The Norwegian group members comprised Kristine Halling (former Central Executive Member, AUF,) Henriksen, Pål represents who Spjelkavik (international leader AUF Sør-Trøndelag), Gunnar Kaus (member of the International Committee, the Youth Centre) , and Vegard Tjørhom (Oslo County Board Member, Youth Center). The group arrived on November 5 in Elaaiun coming from Marrakech with the purpose of conducting a four-day visit. They were trying to meet and talk to Saharawis in Elaaiun. Interacting with the Saharawi population was seen as an attempt to investigate the current situation. When the group, they noticed that the police officers at the checkpoint looked very angry and aggressive. After the initial introductory paperwork formalities, they ordered them in an angry voice to keep to Nagjir hotel and not to leave their rooms. The group was also ordered not to meet with any ‘Saharawi friends’. Thus, the group was confined to their rooms with no contact with the outside world afterwards.

The following day, the Moroccan authorities brought a taxi and ordered the group to get in with their luggage and to leave the Western Sahara towards Agadir which is located south Morocco. According to the group, there were 15 policemen waiting for them at the lobby along with the Pasha of Elaaiun and an English interpreter. The Moroccan authorities told the group members that they would be deported to Agadir and that they could go to any place in Morocco but not Western Sahara. They were basically banned from visiting or staying in Western Sahara. Police escorts of uniformed and plain-cloth police agents were following them to make sure they would leave the territory.

Meanwhile, Morocco is still plundering the natural resources of Western Sahara. The international community still keeps a closed eye on this terrible violation. International law is very clear on this issue as Hans Corell once stated when he was the legal advisor to the UN. Even the New York Bar association recently issued a wonderful legal report in this regard. All agreements and treaties with Morocco should not include the territory of Western Sahara, and all goods and resources such as fisheries and phosphate from Western Sahara should not be part of any agreement. This can not be done at the expense of the Saharawis and their own natural resources from which they do not benefit. Morocco earned more than $ 200 million from stolen Saharawi phosphate in a period of six months. This is with other millions of dollars from revenues from Western Sahara’s natural resources of fisheries, desert sand, salt, fruit and vegetables which go straight to the pockets of the king and his inner circle, his generals and some foreign accomplices worldwide.

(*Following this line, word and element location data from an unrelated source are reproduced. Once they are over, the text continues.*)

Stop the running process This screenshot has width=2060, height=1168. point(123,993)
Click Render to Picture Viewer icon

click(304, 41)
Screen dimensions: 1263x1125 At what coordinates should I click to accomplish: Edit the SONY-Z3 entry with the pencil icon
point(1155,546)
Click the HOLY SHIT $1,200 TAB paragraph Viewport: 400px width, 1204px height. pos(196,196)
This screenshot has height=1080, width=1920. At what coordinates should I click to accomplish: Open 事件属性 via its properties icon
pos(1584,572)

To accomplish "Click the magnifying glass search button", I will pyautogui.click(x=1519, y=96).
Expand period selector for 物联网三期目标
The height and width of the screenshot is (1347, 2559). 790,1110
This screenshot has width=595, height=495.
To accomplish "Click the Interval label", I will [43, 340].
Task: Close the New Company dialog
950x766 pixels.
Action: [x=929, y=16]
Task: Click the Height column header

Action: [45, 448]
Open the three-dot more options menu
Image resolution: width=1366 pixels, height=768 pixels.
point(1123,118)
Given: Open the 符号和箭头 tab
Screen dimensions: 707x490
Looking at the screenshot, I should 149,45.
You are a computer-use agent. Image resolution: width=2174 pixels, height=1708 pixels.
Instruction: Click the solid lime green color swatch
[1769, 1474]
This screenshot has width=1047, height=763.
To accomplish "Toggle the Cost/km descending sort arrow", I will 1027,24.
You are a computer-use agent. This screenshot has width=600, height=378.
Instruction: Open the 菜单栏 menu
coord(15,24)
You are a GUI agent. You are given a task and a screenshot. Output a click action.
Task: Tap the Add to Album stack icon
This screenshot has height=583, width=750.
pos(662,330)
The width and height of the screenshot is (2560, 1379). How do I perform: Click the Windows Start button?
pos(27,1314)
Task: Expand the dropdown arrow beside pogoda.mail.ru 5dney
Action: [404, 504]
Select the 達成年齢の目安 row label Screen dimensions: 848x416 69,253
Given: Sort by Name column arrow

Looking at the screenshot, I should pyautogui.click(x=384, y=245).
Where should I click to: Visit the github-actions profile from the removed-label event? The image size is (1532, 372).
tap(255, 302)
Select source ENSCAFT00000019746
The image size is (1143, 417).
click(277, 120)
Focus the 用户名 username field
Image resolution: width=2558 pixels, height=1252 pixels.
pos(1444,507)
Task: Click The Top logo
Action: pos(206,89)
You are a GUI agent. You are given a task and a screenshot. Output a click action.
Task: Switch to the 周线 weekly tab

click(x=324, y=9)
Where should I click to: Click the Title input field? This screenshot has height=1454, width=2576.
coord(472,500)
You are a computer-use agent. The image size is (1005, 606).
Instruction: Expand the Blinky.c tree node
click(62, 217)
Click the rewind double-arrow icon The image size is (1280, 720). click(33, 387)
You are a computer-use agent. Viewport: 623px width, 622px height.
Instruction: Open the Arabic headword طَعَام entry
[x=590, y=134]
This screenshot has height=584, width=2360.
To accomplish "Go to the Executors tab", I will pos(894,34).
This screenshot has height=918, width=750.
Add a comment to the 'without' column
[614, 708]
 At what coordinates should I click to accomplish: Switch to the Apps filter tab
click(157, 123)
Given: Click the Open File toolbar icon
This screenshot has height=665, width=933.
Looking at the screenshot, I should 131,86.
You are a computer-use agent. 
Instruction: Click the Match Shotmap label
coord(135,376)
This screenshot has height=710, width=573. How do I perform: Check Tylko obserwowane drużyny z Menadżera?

Supporting and establishing the right of self-determination can be a first step towards recognizing the many other forgotten rights of the Western Saharan people who have long been forgotten by other civil societies and governments. As they have been abandoned by the international community for many decades, it high time that the UN and all people from around the world reacted and straightened the path towards freedom for Saharawis.

* Salah Mohamed, an underground Sahrawi activist in the Moroccan occupied territory of Western Sahara.